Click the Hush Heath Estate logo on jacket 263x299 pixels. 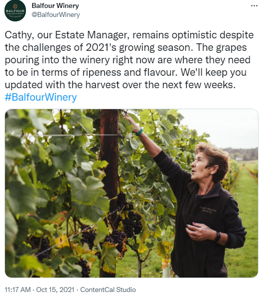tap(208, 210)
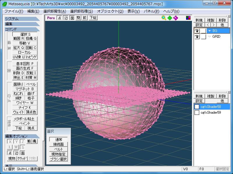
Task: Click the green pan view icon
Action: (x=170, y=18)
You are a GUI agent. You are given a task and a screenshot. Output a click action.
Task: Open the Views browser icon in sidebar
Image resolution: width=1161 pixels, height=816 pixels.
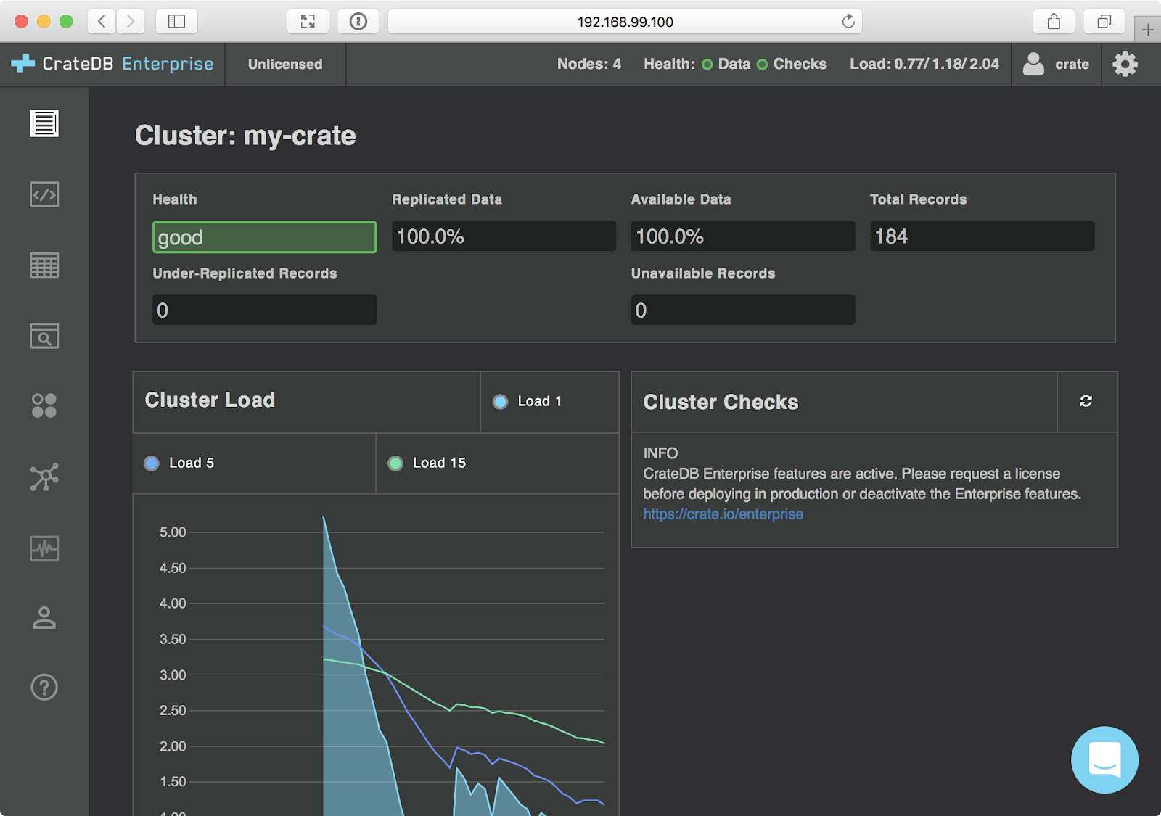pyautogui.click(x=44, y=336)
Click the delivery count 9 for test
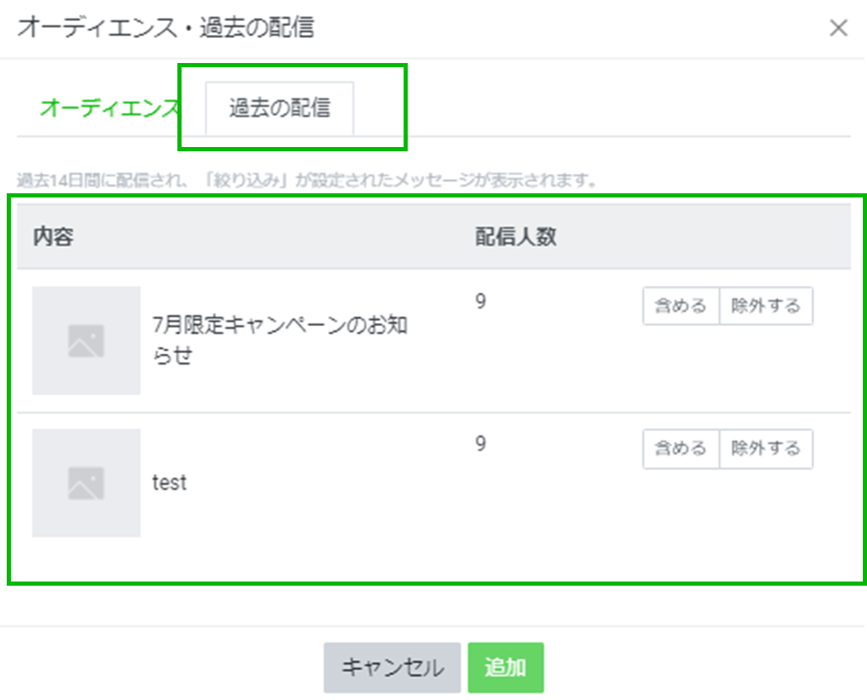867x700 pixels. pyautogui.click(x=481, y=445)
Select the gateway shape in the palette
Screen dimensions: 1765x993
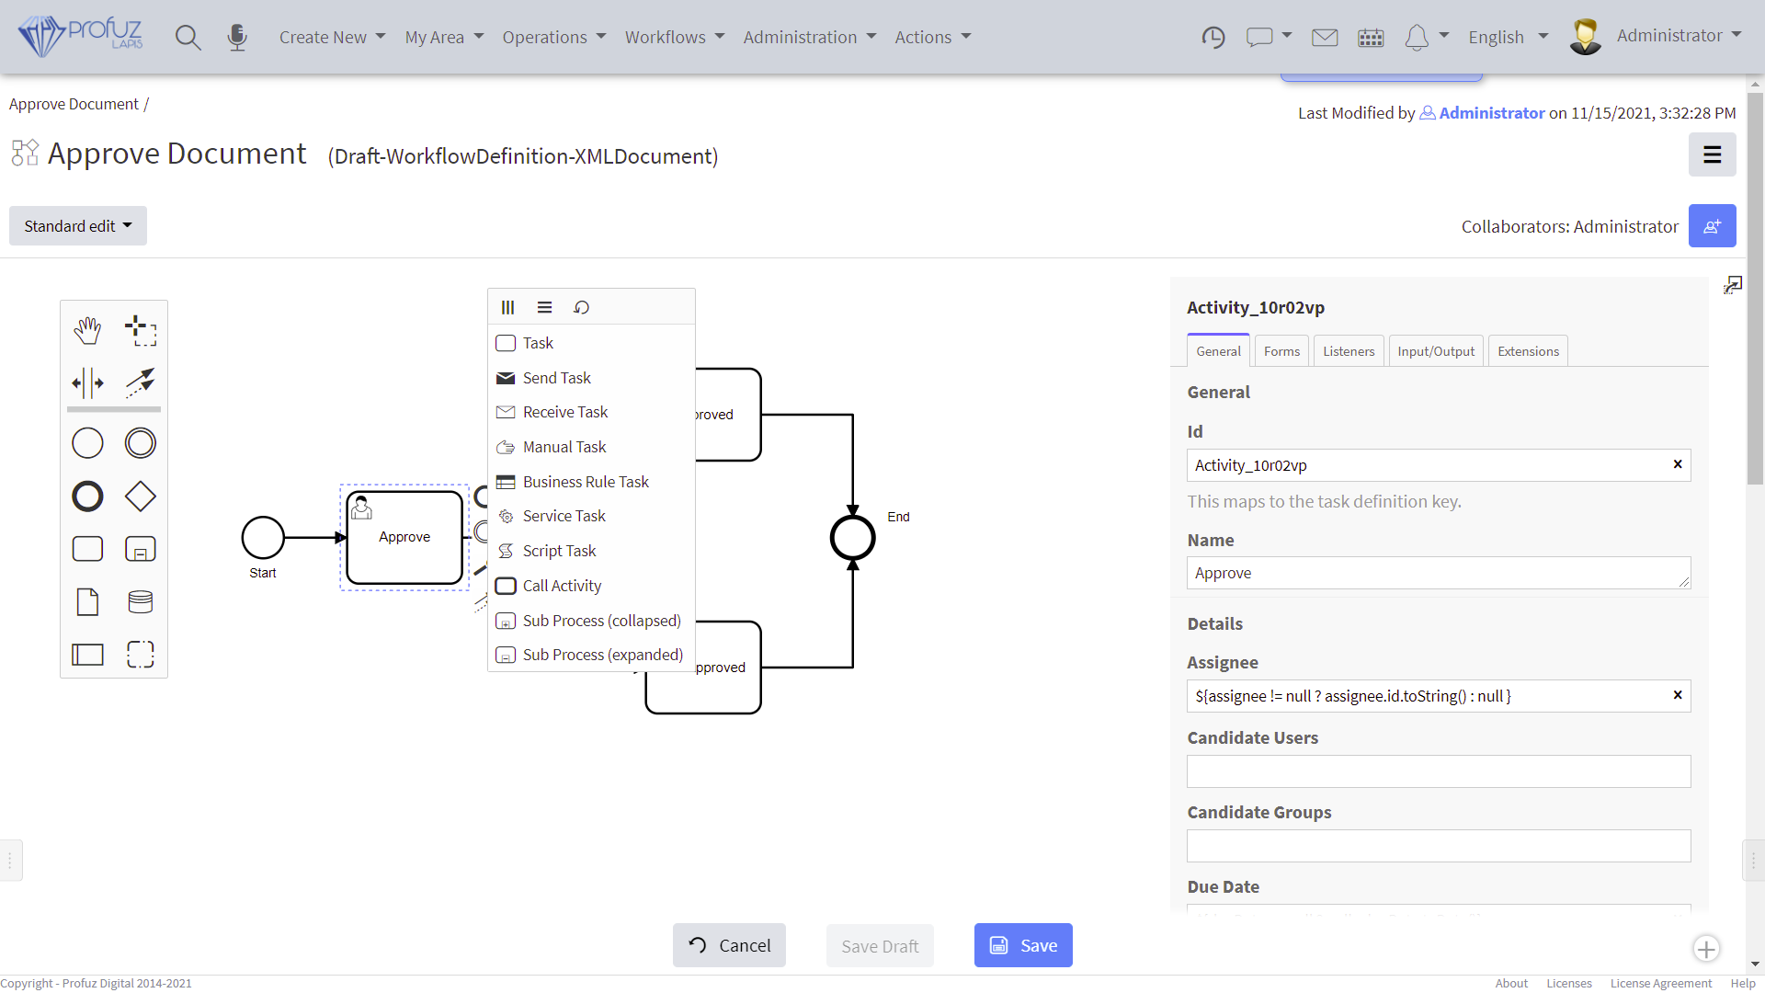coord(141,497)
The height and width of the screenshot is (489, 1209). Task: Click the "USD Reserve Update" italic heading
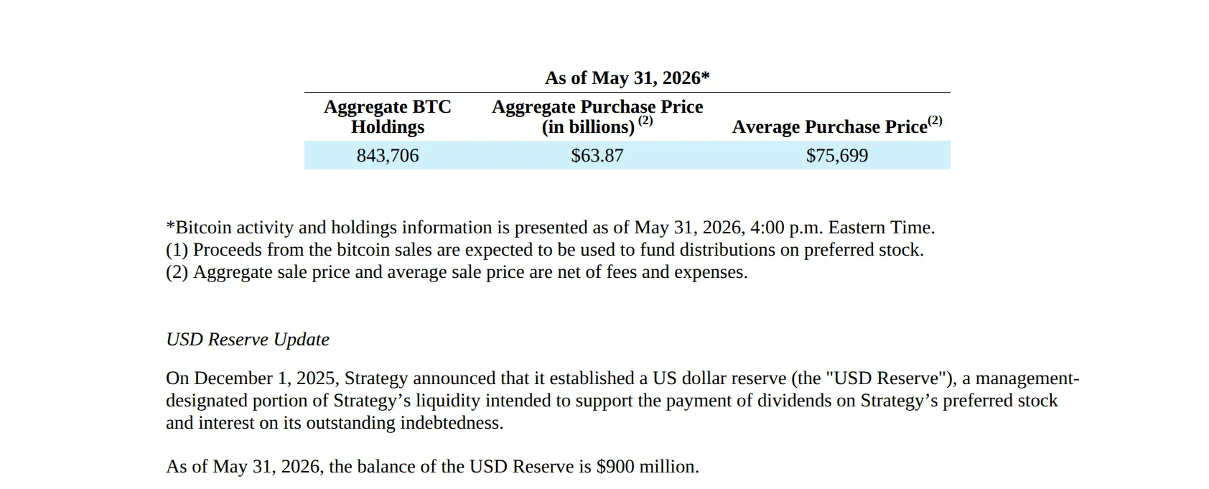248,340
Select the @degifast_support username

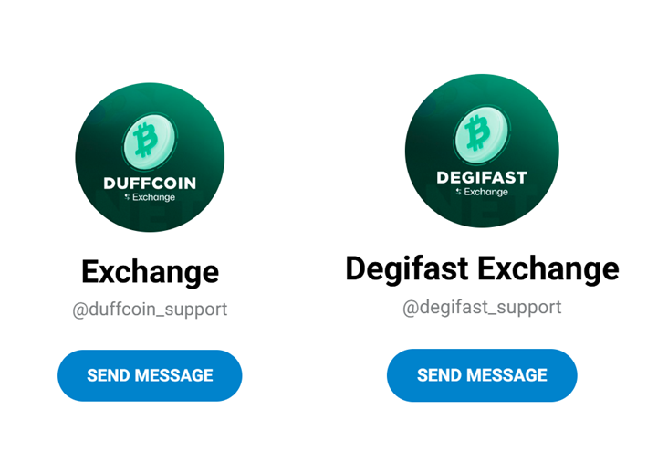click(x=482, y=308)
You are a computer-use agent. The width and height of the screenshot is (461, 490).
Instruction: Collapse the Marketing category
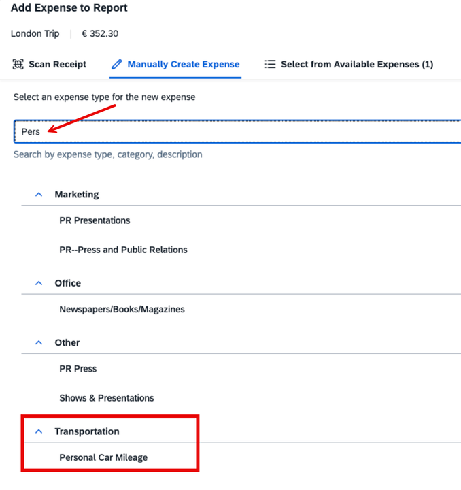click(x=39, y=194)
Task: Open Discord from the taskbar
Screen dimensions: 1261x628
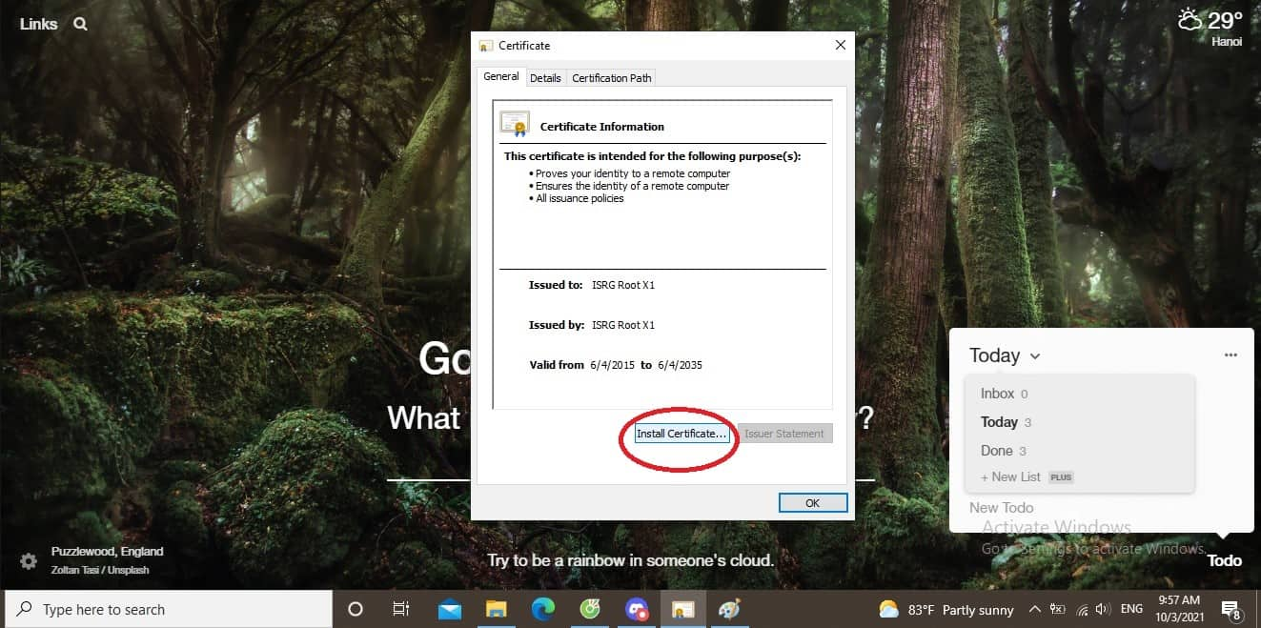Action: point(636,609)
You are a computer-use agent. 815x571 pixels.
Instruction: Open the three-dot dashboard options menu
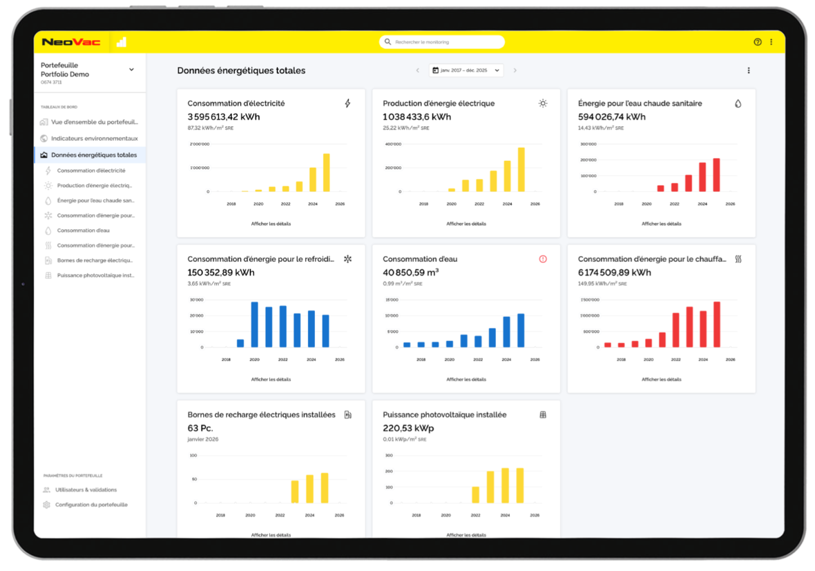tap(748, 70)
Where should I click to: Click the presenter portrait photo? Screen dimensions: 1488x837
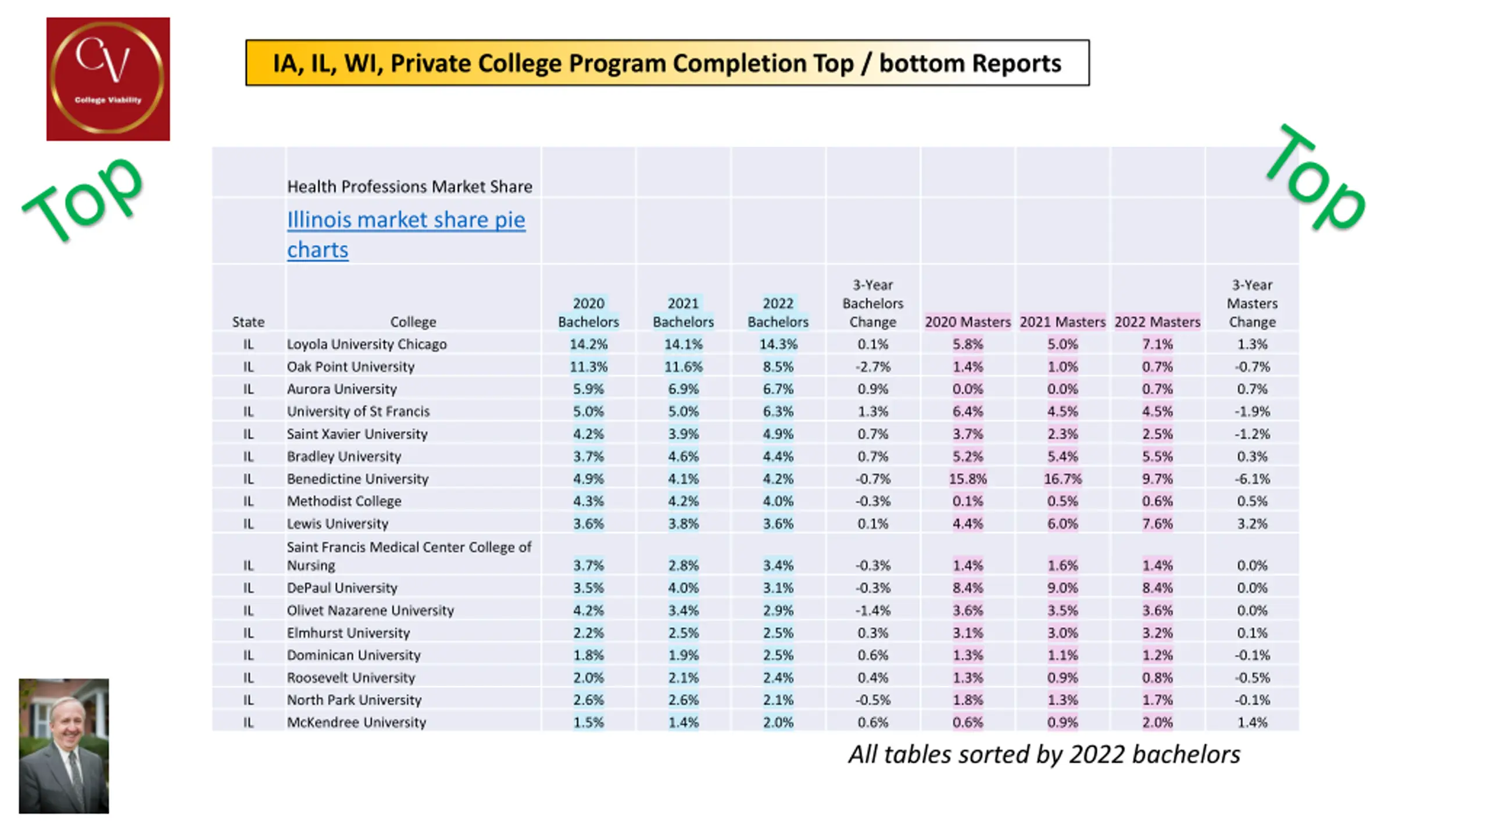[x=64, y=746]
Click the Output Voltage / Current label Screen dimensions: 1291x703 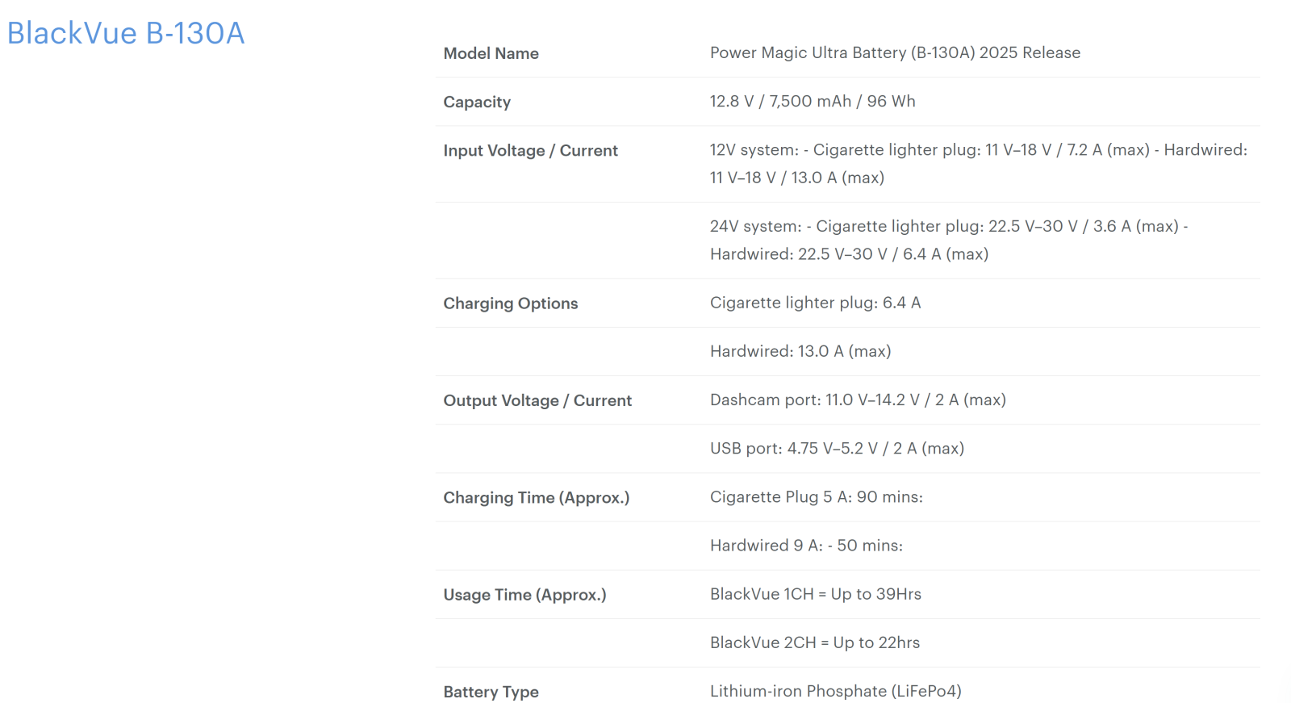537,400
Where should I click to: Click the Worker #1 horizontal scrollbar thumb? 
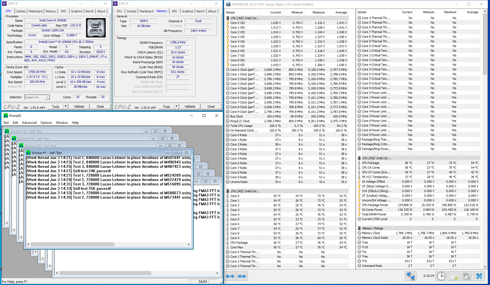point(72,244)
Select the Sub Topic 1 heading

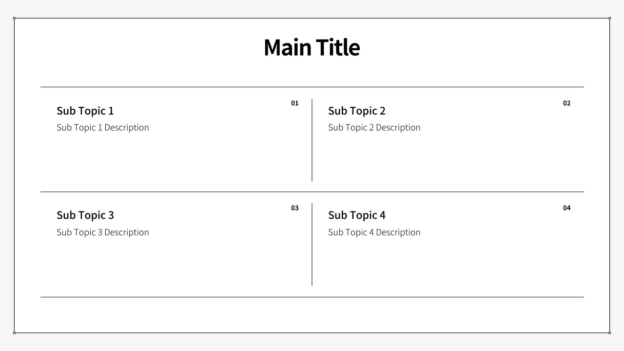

____________________

■ **REQUIRED WORK**:
Go through the lines above and copy out each one that contains the word "Where".

■ **RESULT FOR THIS TASK**:
Where should I click to: Click the presenter portrait photo? Screen dimensions: 1488x837
Where should I click to: Click the Worker #1 horizontal scrollbar thumb? 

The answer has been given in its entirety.